Françoise Duparc (15 October 1726 – 2 October 1778) was a Spanish born Baroque painter who later lived in France.

Life 
Françoise Duparc was born in Murcia, where her father Antoine Duparc, a French sculptor from Marseille, had settled and married a local Spanish woman. The family returned to Marseille in 1730, and Françoise was introduced to painting by her father and served her apprenticeship in the studio of Jean-Baptiste van Loo in Aix-en-Provence from 1742 to 1745.

It is quite difficult to follow Duparc's course as she worked in different European cities: Paris and London, where she participated in two exhibitions in 1763 and 1766, and Wrocław where she spent time with one of her sisters Claire.
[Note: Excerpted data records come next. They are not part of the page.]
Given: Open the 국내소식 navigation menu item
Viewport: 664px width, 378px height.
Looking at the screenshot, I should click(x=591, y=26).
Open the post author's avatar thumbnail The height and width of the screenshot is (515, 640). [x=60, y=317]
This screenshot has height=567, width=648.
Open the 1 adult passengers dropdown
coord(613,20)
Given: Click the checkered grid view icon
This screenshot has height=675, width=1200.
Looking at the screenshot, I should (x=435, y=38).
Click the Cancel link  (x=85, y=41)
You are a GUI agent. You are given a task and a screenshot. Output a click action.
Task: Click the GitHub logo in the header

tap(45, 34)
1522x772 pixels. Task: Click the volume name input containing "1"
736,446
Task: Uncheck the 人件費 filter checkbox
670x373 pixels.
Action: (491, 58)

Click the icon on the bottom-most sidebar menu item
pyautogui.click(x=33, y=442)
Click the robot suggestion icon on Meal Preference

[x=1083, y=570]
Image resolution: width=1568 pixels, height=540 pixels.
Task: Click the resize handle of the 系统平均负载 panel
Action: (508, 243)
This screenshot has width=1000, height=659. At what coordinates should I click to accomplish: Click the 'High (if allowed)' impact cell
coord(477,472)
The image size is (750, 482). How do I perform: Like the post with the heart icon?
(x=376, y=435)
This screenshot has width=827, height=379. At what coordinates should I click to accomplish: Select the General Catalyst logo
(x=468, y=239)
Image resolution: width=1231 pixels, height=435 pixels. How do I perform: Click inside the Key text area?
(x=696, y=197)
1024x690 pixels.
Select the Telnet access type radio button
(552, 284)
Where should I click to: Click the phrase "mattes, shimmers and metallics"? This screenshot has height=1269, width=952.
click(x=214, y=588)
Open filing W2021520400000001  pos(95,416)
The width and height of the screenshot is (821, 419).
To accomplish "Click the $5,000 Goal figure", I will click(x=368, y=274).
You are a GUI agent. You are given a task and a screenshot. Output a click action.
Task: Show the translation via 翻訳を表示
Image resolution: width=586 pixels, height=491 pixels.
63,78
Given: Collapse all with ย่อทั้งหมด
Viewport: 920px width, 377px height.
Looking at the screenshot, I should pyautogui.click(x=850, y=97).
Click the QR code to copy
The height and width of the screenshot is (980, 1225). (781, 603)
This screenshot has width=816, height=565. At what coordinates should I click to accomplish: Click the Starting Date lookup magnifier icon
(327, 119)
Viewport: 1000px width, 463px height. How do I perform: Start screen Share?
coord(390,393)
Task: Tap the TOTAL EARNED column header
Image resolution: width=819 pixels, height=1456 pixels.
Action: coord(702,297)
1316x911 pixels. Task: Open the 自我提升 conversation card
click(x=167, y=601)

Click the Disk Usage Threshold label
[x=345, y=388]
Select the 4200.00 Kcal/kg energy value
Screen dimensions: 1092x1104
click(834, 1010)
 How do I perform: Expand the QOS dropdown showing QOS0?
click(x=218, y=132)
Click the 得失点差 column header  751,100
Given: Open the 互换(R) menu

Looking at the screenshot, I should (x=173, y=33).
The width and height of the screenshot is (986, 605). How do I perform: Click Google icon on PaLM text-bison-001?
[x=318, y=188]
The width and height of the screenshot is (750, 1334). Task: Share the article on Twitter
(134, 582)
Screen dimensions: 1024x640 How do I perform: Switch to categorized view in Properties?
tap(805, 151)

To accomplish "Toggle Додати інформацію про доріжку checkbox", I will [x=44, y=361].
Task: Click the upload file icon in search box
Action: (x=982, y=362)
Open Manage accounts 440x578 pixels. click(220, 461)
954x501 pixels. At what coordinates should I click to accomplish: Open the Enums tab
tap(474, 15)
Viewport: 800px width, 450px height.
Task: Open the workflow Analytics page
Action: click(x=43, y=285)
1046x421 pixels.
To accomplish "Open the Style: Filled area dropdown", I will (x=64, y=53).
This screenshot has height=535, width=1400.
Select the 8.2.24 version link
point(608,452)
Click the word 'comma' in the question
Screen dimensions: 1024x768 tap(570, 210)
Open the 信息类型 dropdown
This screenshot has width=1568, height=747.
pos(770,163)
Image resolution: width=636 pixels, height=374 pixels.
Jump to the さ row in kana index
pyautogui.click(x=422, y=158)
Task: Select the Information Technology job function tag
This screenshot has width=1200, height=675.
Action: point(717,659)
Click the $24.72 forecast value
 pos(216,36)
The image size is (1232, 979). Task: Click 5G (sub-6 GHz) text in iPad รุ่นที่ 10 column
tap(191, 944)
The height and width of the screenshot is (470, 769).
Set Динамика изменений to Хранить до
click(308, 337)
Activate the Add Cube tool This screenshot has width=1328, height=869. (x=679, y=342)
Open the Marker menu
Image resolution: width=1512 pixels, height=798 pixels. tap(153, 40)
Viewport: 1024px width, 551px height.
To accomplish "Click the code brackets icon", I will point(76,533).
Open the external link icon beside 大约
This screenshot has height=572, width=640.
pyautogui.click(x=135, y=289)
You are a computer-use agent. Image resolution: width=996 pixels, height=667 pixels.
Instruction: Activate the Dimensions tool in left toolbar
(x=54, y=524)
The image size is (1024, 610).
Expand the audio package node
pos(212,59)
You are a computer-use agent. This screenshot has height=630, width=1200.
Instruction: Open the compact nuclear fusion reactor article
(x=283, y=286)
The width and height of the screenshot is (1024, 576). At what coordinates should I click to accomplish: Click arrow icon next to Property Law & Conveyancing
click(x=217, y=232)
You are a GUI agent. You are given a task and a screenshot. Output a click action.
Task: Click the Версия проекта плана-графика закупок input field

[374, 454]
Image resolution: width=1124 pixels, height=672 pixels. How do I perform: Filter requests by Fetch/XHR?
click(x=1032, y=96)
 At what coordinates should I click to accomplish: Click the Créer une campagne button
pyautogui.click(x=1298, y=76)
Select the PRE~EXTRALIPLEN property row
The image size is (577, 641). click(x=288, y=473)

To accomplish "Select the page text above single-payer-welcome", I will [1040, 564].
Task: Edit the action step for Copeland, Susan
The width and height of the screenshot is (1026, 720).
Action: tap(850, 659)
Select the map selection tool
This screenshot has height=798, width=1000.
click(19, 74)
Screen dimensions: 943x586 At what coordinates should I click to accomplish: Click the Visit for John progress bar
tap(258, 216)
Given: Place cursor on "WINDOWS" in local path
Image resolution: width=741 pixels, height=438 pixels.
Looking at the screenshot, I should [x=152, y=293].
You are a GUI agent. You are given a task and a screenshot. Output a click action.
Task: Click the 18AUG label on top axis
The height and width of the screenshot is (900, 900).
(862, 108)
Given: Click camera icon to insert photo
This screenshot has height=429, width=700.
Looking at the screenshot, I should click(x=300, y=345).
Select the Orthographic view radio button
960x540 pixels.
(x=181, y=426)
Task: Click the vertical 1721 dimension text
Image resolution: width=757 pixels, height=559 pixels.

She returned to Marseille in 1771 where she joined the Academy of Painting and Sculpture in 1776. She died shortly after 2 October 1778. Her estate inventory reported forty-one paintings that have not been found with the exception of the four paintings bequeathed by the artist to the city of Marseille, which is currently in the Musée des beaux-arts de Marseille. These tables whose style takes the humble realism of the Le Nain brothers are: Woman with Book, Tea Merchant, Old Woman and Man.

Duparc's works are marked for their simplicity. She usually depicted scenes in all their sincerity, stripping any embellishments. She mostly painted scenes of daily life, common people on the streets and in their homes. Her work bore the influence of the Dutch style.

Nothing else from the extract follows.